Butter cake is a cake in which one of the main ingredients is butter. These cakes are considered one of the quintessential cakes in American baking. They find their origins in the English pound cake, which traditionally used equal parts of butter, flour, sugar, and eggs to produce a heavy, rich cake. The invention of baking powder and other chemical leavening agents during the 19th century substantially increased the flexibility of this traditional pound cake by introducing the possibility of creating lighter, fluffier cakes using these traditional combinations of ingredients, and it is this transformation that brought about the modern butter cake.

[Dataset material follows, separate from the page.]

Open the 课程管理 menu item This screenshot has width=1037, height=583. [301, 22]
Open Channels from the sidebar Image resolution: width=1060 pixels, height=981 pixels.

     Butter cakes are traditionally made using a creaming method, in which the butter and sugar are first beaten until fluffy to incorporate air into the butter. Eggs are then added gradually, creating an emulsion, followed by alternating portions of wet and dry ingredients. Butter cakes are often considered to be unsurpassed in their richness and moistness when stored at room temperature, but they tend to stiffen, dry out, and lose flavor when refrigerated, making them unsuitable for filling or frosting in advance with ingredients that must be refrigerated, such as cream cheese frosting and pastry cream.

Tortes contain very few ingredients; unsalted butter, chocolate, eggs, and sugar. There is a large proportion of eggs that provide the leavening. It is a type of European-style cake that contains little or no flour, although sometimes containing ground nuts or breadcrumbs.